Requests Tutorial



Introduction

Requests is an elegant and simple HTTP library for Python, built for human beings (HTTP fir Humans)

The Requests module in Python lets you make HTTP requests so thant can interact with any website or API directly from your Python app.

GET Request

  • To use Requests Python module, we have to install it:
pip install requests
  • To make a simple GET request to a website, use this code:
import requests

url = "https://www.example.com"
response = requests.get(url)
  • To show the result, add:
# it will show the HTTP status code
print(response)

HTTP Status Codes

HTTP status code:

Code Meaning
2XX Success
3XX Redirection
4XX Client Errors
5XX Server Errors
  • To get the status code attribute of the response object:
print(response.status_code)

Request Content

Once you know your request is successful, you will probably next want to access the actual content from the endpoint.

  • To show the response content, we use the content attribute:
import requests

response = requests.get("https://www.example.com")
print(repsonse.content)

POST Request

GET requests are useful if you just want to read some information on a website.
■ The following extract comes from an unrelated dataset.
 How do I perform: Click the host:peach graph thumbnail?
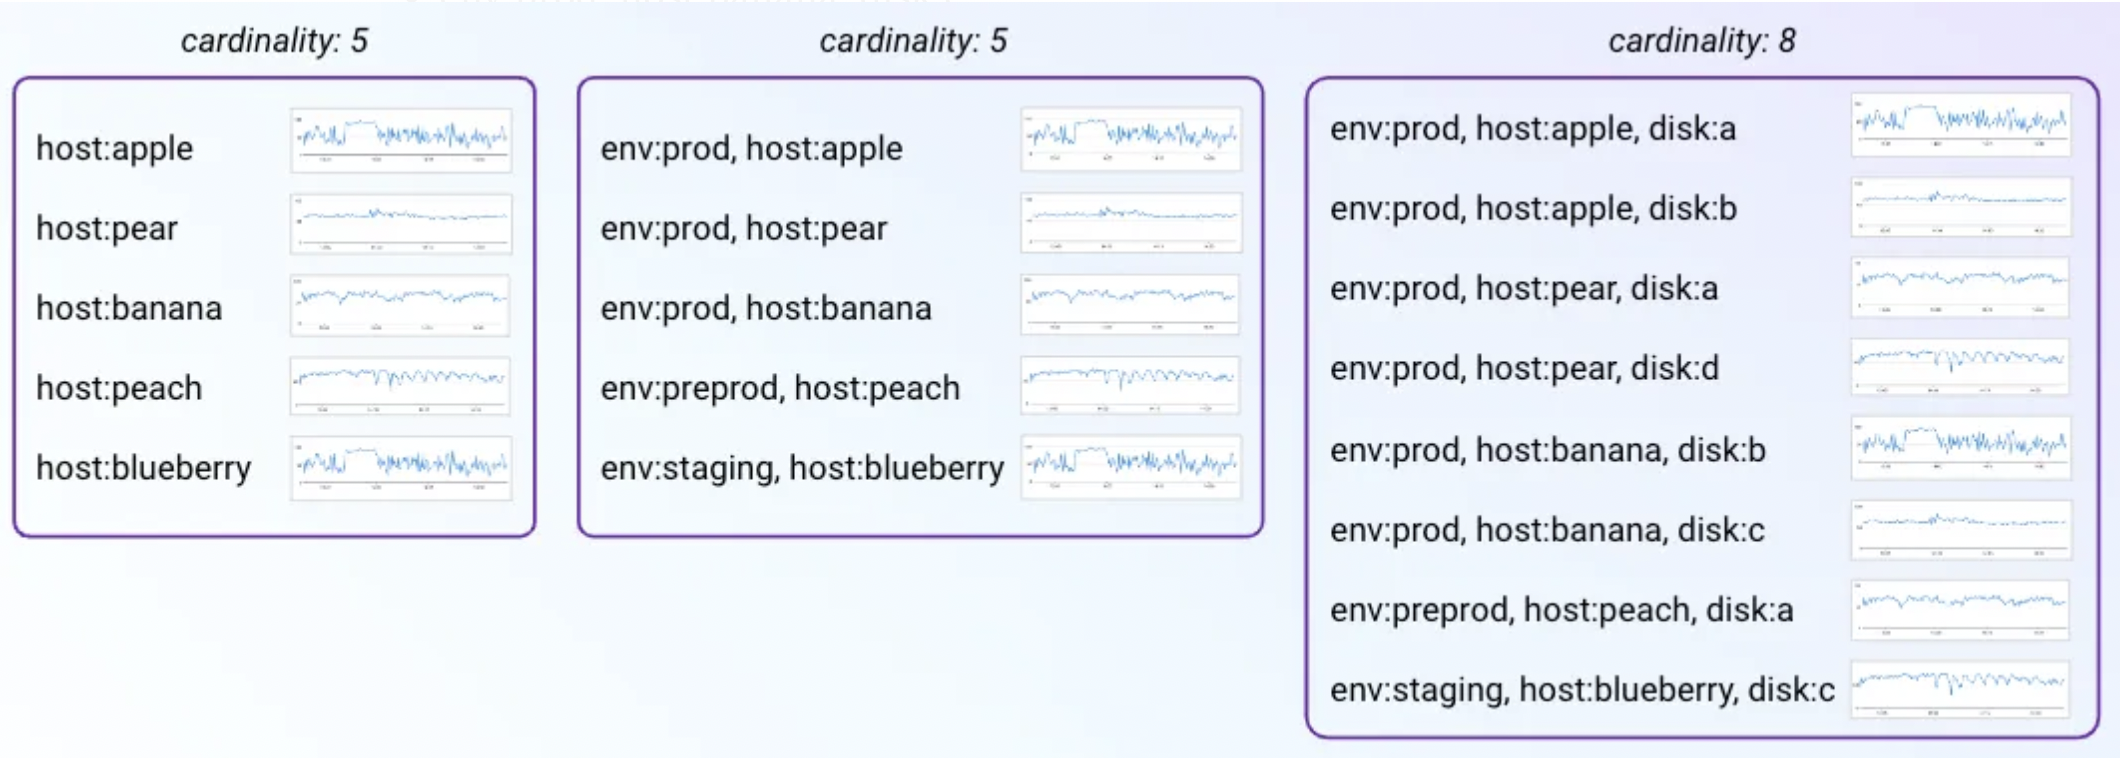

But if you want to send data to website, for example, create a post or submit a blog, you need to use a POST request. Example:

data = {"name": "Salah", "message": "Hello!"}
url = "https://httpbin.org/post"

response = requests.post(url, json=data)

https://httpbin.org is a website that gives a bunch of endpoints that we can use for testing HTTP requests.

  • To view the JSON response data, use json() method on the response object:
response_data = response.json()
# Shows the data as a dictionary
print(response_data)

Handling Errors

When you work with HTTP requests, not everything is always going to be working well all the time. It’s important to handle errors properly so that your app can figure out what to do next.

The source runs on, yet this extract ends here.